Culture and Health Flashcards
Medical anthropology
How people in different cultures and social groups explain the causes of ill health, the types of treatments they believe in, and to whom they turn if they get ill.
Values
Guiding principles for behaviour.
Culture
A system of shared ideas, attitudes, and practices that defines the social system of its members.
Attitudes
Ways of viewing the world that arise out of experience and access to information.
Beliefs
Systems of understanding which may be religious and otherwise, which provide guiding principles that help people make sense of the world.
Social norms
Rules or standards that guide or constrain individuals actions or behaviours.
Social construction
Refers to the socially crates characteristics of human life based on the idea that people actively construct reality, meaning it is neither ‘natural’ nor inevitable. Therefore notions of normality/abnormality, right/wrong, and health/illness are subjective human creations that should not be taken for granted.
Race
Idea that humans can be divided into biologically distinct sub-groups, identified through phenotype, or outward appearance. It is a social construct. Often implies superiority or inferiority.
Ethnicity
Membership in a group based on shared background, a sense of belonging, self-identity and the recognition by others that one is a member.
Ethnocentrism
Viewing others from ones own cultural perspective, with an implied sense of cultural superiority based on an inability to understand or accept the practices and beliefs of other cultures.
Culture-bound syndromes
Locally defined patterns of illness that occur only in specific communities and are identified by a set of symptoms that derives from the culture of the society that experiences them.
Illness behaviour
The socially acceptable way to act when sick.
Cultural awareness
The recognition of differences and commonalities, and understanding one’s own cultural influences.
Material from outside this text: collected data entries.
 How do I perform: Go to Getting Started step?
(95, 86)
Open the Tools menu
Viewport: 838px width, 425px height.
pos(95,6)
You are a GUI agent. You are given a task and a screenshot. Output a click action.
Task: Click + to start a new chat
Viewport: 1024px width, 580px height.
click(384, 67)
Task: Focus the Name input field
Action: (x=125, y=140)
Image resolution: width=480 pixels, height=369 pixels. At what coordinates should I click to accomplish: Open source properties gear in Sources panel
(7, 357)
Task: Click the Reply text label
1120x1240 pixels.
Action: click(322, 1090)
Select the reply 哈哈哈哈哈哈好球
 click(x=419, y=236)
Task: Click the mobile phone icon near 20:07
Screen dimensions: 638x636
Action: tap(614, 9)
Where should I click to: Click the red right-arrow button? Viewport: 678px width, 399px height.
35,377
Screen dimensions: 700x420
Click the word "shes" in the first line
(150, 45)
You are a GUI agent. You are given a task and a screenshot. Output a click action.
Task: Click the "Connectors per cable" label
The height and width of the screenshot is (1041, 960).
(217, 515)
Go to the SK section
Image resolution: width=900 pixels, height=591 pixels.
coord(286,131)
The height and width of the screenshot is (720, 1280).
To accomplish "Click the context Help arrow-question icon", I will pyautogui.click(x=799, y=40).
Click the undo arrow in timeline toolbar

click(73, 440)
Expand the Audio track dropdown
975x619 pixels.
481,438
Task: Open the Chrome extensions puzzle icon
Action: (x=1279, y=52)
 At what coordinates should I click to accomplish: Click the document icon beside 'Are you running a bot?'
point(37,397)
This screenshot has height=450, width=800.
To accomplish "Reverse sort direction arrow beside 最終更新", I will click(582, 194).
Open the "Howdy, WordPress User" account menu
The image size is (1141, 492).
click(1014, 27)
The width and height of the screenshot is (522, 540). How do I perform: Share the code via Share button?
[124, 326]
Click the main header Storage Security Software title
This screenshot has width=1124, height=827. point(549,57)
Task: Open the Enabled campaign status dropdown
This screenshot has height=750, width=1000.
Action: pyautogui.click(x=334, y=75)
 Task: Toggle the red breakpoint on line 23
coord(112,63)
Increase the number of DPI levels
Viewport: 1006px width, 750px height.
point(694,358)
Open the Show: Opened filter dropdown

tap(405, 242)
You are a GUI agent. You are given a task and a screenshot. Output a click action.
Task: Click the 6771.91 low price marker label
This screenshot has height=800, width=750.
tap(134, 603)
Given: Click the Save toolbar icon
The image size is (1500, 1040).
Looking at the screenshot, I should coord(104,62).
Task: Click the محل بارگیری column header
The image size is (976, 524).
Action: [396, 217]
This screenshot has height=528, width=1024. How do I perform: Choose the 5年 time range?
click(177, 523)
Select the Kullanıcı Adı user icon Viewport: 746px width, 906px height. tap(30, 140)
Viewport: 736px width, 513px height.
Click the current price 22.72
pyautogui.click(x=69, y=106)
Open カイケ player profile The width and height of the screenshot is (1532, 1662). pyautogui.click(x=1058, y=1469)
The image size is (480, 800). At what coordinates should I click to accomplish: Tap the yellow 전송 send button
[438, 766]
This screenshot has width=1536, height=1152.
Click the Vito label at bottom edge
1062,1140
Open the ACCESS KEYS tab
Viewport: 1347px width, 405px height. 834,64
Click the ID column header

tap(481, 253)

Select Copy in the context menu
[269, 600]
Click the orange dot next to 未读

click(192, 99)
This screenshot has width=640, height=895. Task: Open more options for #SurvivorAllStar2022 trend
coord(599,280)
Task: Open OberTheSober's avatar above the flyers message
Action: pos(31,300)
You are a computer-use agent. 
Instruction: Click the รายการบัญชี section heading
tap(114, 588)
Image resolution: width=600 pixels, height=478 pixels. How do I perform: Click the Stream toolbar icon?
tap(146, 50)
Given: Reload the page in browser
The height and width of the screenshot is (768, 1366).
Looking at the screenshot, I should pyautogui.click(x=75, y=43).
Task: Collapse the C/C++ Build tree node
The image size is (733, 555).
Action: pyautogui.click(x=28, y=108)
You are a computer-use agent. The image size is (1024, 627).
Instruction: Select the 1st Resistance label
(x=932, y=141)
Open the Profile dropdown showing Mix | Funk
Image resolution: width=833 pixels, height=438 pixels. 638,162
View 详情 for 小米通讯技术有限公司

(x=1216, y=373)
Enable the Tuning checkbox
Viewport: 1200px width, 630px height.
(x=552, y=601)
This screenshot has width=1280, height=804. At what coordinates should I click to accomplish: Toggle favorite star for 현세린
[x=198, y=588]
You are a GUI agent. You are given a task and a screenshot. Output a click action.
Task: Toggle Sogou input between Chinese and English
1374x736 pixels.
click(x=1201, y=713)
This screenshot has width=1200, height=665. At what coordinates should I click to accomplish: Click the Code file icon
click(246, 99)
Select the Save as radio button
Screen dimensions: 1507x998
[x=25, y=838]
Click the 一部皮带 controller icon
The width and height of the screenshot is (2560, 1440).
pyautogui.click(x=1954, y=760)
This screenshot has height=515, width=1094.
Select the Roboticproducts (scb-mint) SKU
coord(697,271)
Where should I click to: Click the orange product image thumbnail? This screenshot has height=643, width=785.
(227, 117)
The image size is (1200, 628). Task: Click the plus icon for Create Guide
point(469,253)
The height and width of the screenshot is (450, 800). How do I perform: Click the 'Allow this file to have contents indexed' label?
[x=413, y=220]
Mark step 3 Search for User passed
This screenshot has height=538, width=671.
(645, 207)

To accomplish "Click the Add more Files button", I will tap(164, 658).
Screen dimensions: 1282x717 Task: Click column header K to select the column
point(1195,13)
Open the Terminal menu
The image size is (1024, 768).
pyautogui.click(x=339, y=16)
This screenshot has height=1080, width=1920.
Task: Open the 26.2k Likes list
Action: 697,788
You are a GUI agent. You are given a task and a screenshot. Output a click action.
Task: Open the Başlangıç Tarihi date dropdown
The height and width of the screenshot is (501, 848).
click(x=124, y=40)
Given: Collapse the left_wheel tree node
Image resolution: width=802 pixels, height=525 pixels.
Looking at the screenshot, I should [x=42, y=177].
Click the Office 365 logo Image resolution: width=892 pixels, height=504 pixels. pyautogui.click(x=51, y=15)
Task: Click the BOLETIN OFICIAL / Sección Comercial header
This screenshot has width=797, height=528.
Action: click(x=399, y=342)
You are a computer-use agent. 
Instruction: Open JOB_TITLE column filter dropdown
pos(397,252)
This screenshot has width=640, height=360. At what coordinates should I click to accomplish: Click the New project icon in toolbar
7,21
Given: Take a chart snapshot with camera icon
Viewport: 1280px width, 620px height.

Those differences could be seen in a positive, negative or neutral manner.
Cultural safety
The acknowledgment by health professionals and organisations of the need to provide services in a manner appropriate to all members of a diverse population. Cultural safety is achieve when a client perceives their healthcare was delivered in a manner that respected and maintained their cultural integrity.
Cultural security
When a health organisations and health professionals operate from a position where appropriate responses to cultural diversity are not only acknowledged, but actually embedded in all aspects of health care (e.g. From policy to practice).